Classifying the Political Leaning of News Articles and Users from User Votes

Achievement/Results

In U.S. politics, opinions on a variety of issues involving taxes, the role of government, domestic policy, and international relations are substantially though imperfectly correlated with each other and with party affiliation and with an overall self-identification as liberal or conservative. Thus, classifying people, media outlets, and opinions expressed in individual articles as liberal or conservative conveys meaning to most people.
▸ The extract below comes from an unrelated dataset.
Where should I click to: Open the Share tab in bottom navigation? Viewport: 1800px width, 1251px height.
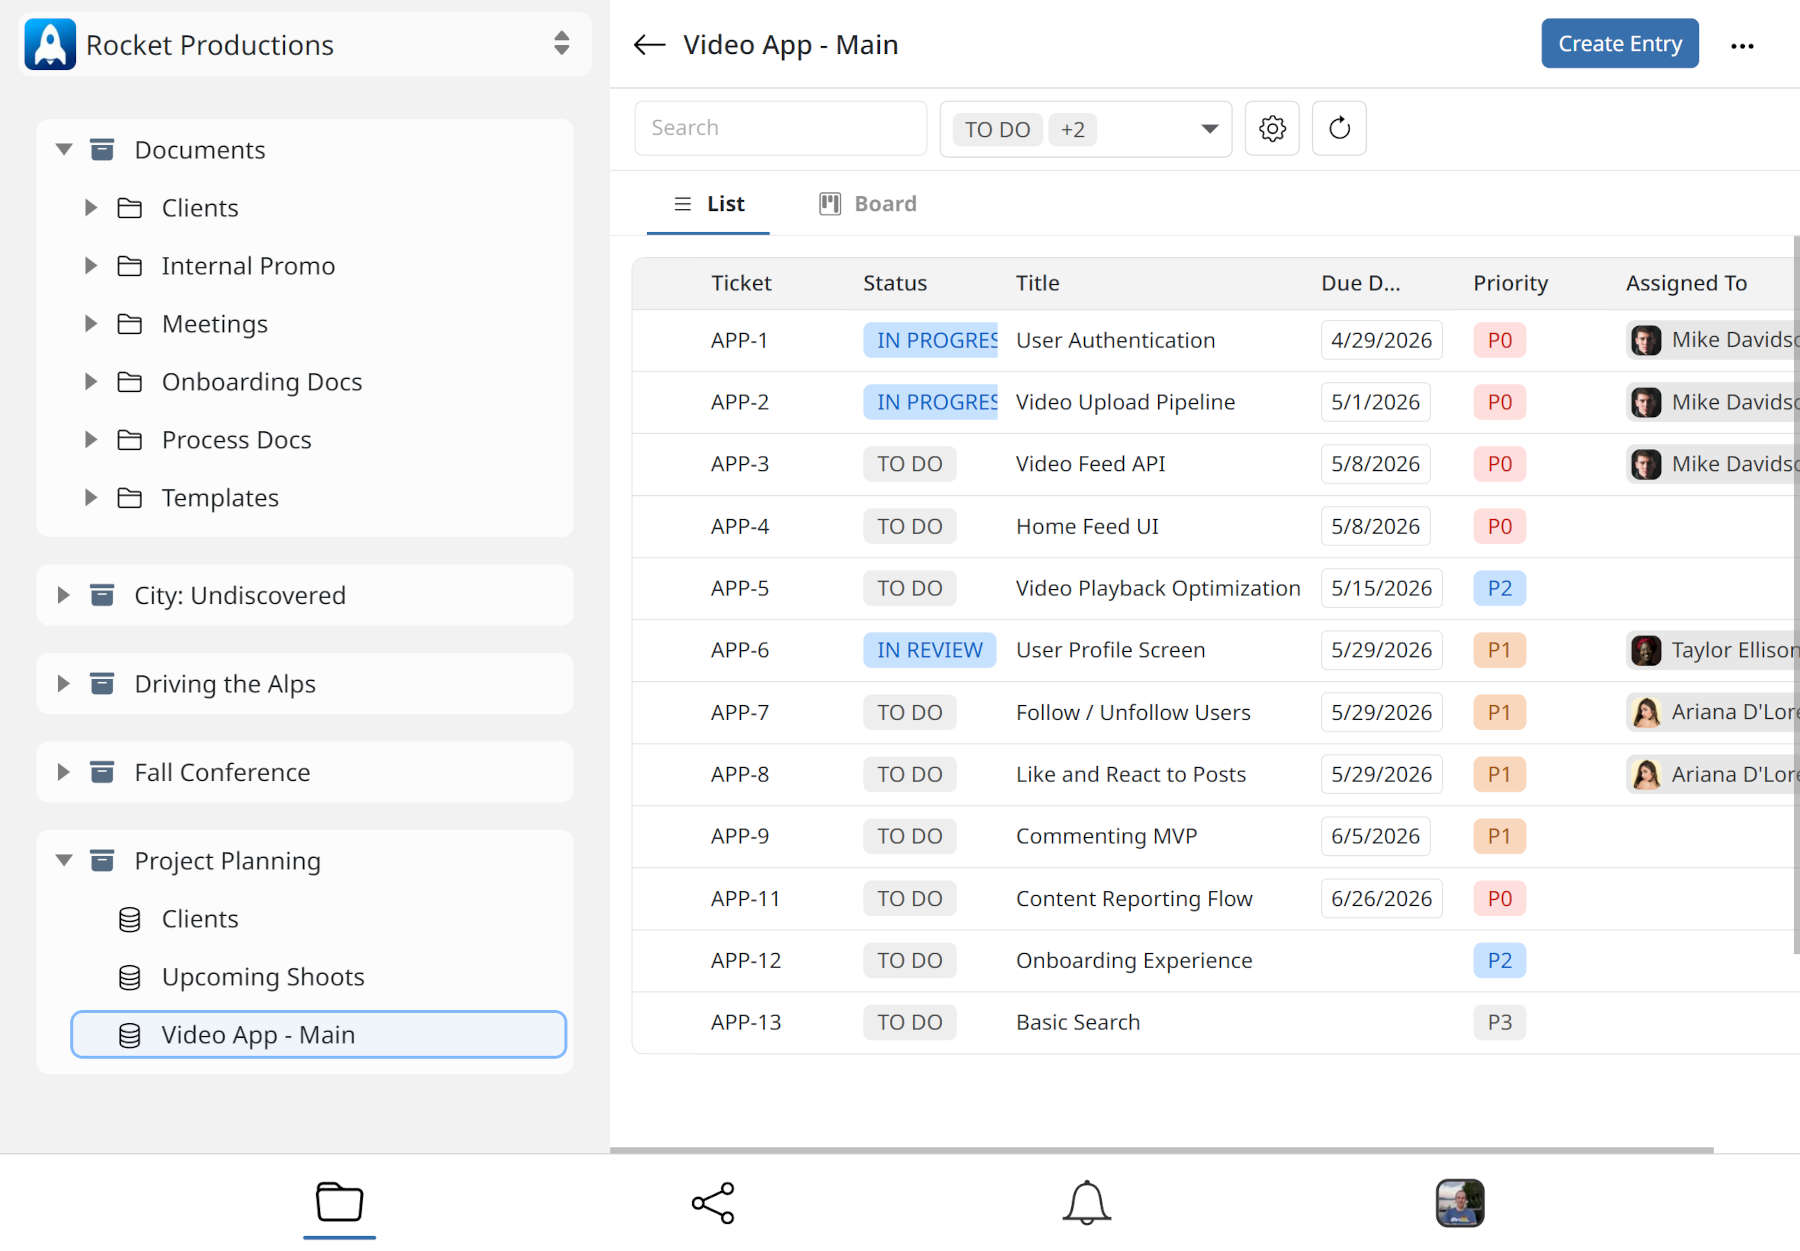click(x=711, y=1203)
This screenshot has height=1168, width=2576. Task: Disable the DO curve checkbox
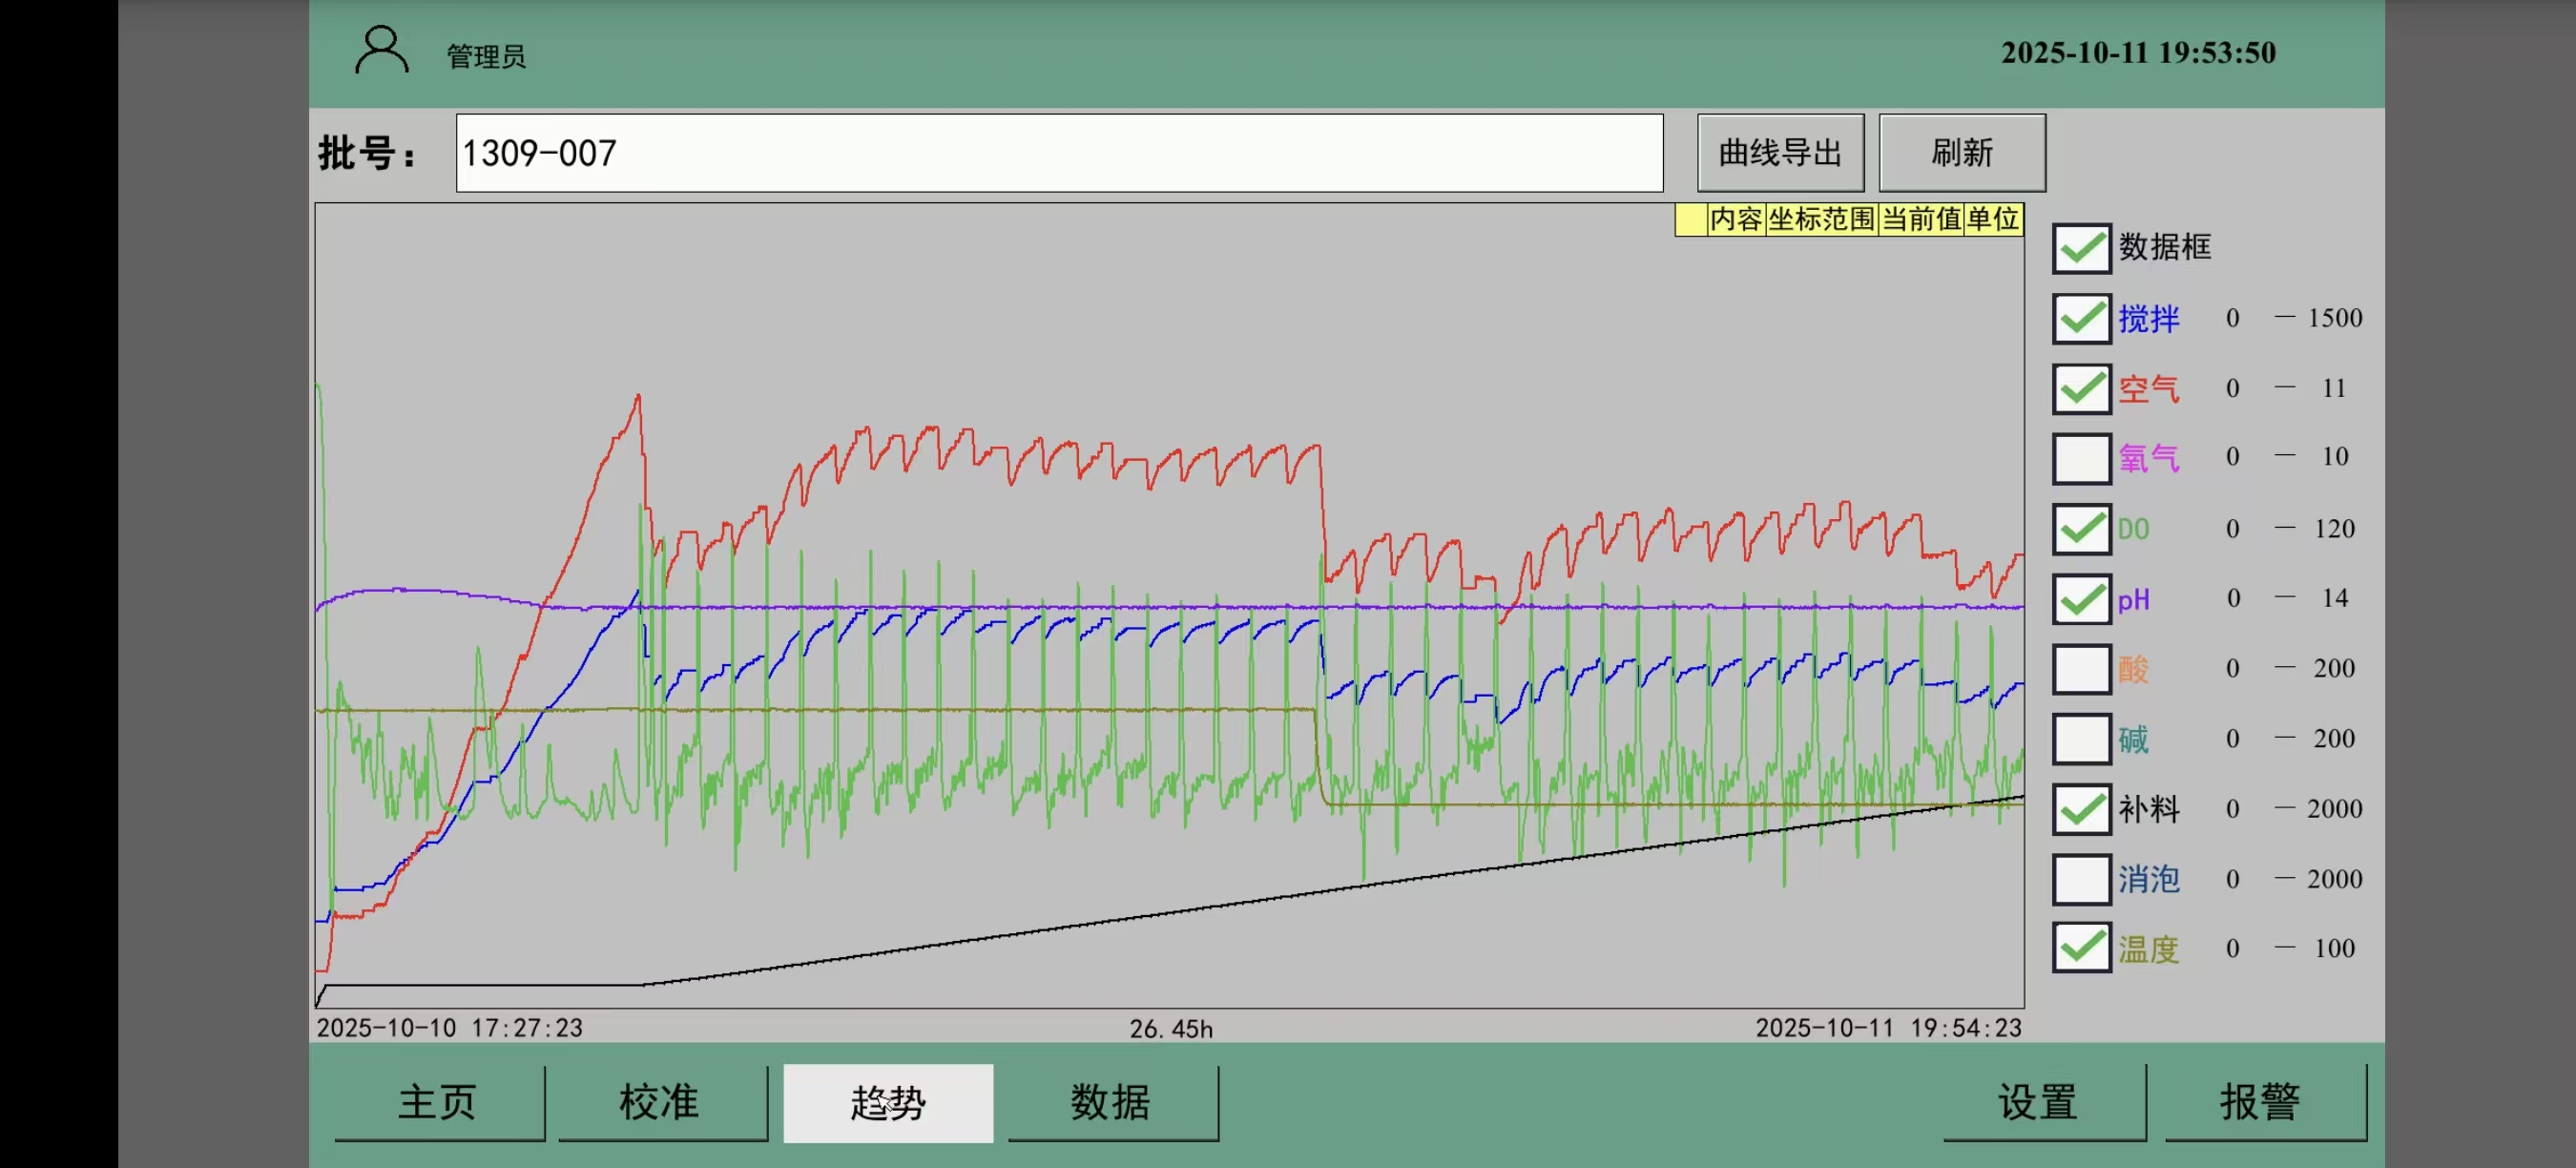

We applied three semi-supervised learning methods that propagate classifications of political news articles and users as conservative or liberal, based on the assumption that liberal users will vote for liberal articles more often, and similarly for conservative users and articles. We use data from the social news aggregator Digg, where readers vote for articles they think should be elevated to the front page. Starting from a few labeled articles and users, the algorithms propagate political leaning labels to the entire graph. In cross-validation, the best algorithm achieved 99.6% accuracy on held-out users and 96.3% accuracy on held-out articles. Adding social data such as users’ friendship or text features such as cosine similarity did not improve accuracy. The propagation algorithms, using the subjective liking data from users, also performed better than an SVM based text classifier, which achieved 92.0% accuracy on articles. The automatic classifier will be useful for a variety of scientific purposes, as well as in the development of news services that try to prevent political polarization by nudging people reading a mixture of both liberal and conservative items. (Zhou, Resnick and Mei 2011)

Address Goals

The automatic classifier developed in this project will be useful for a variety of scientific purposes, in particular, in classifying text data.

Doctoral student, Xiaodan Zhou, and several REU students worked on this project, gaining valuable knowledge in text mining.